Occupying in Solidarity


They descended on downtown parks last fall and winter, drawing hundreds of protest participants. Thousands more poured love and material support into the Occupy encampments. Drawn mostly from local organizations, Occupy Tucson organizers have been tirelessly funneling their efforts back into the groups from where they came.

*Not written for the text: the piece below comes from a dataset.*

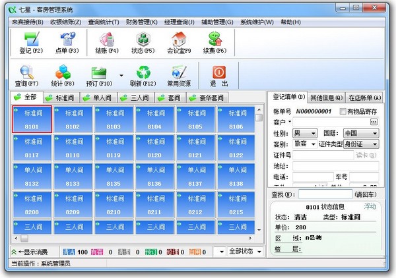This screenshot has width=396, height=278.
Task: Click the 刷新(F12) recycle icon
Action: click(143, 72)
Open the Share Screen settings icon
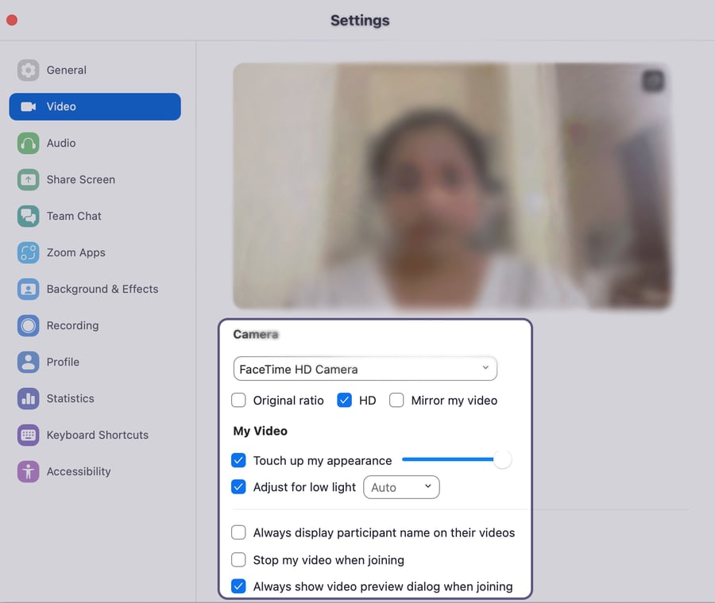The width and height of the screenshot is (715, 603). point(28,179)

Occupy Tucson was not the first activist rodeo for most of these highly motivated organizers. Although unique and part of a burgeoning global movement, much of the energy and action of Occupy Tucson has been accomplished by stitching up solidarity with existing groups which span the gamut of the progressive left. A sampling of these efforts includes:

  • Dozens of bank protests were staged at “too big to fail” bank branches throughout Tucson in collaboration with MoveOn’s local chapter. These protests numbered in the dozens, ran from early January through late March and featured two different nationwide days of protest.
  • Occupy Tucson joined American Federation of State, County and Municipal Employees (AFSCME Local 449) to protest Arizona legislation designed to strip collective bargaining rights from public service workers. They later joined members of the American Postal Workers Union, The National Association of Letter Carriers, AFSCME, Jobs with Justice and MoveOn in an Occupy the Post Office/Tax Day protest at the Cherrybell Post Office and Distribution Center which has been slated for closure.
  • Occupy Tucson again teamed with AFSCME Local 449 and Derechos Humanos, Citizens for Educational Excellence, Fortin de las Flores, Las Adelitas Arizona, and Tucson High MEChA to protest as the TUSD Board voted to terminate its contract with the Director and one of the creators of the successful Mexican American Studies Program, Sean Arce. Occupy Tucson is presently promoting a fundraiser for Citizens for Educational Excellence and UNIDOS, two student groups fighting the removal of the MAS program from the curriculum at TUSD.
  • Occupy Tucson attended the Tucson Festival of Books, sharing a booth with The Women’s International League for Peace and Freedom (WILPF) and The Southwest Organizing Project (SWOP). SWOP has been active supporting the TUSD students in their unsuccessful effort to save Mexican American Studies at TUSD. They provided Occupy Tucson with a carton of one of the books that was removed from Mexican-American Studies classes, 500 Years of Chicano History/500 anos del Pueblo Chicano.
  • Occupy Tucson promoted and participated in a protest action with Tucson Climate Action Network, National Institute for Peer Support, Clean Air Task Force, Physicians for Social Responsibility, Sierra Club and 350.org gathering at Lacuna los Ninos Park to demand an end to coal burning at the nearby H. Wilson Sundt Generating Station. The plant is currently burning only natural gas, but can and has operated in the past burning coal. The groups seek to ensure that Sundt does not revert to coal burning should it become more cost effective.
  • Occupy Tucson activists also participated in an International Women’s Day event sponsored by WILPF, YWCA, Salt of the Earth Labor College and Code Pink, and helped promote a fundraising event for the WILPF and The Borderlands Theater at La Cocina, downtown Tucson. Tucson is the winter home of CodePink’s Peace Ribbon project comprised of hundreds of panels each representing a fallen soldier or civilian in the Iraq war. The international Peace Ribbon has been displayed at each of the three encampments of Occupy Tucson in addition to hundreds of locations around the nation and world.
  • OT organizers help populate a bus to Phoenix to Unite Against the War on Women as part of nationwide protest organized by UniteWomen.org. Occupy Tucson also promoted a demonstration in support of Planned Parenthood at the Annual Komen’s Race for the Cure event held at Reid Park here in Tucson.
  • Occupy Tucson also joined efforts with Nuclear Resister in a protest at Raytheon. Raytheon is the world leader in the design, development and production of missile systems and one of Tucson’s largest employers.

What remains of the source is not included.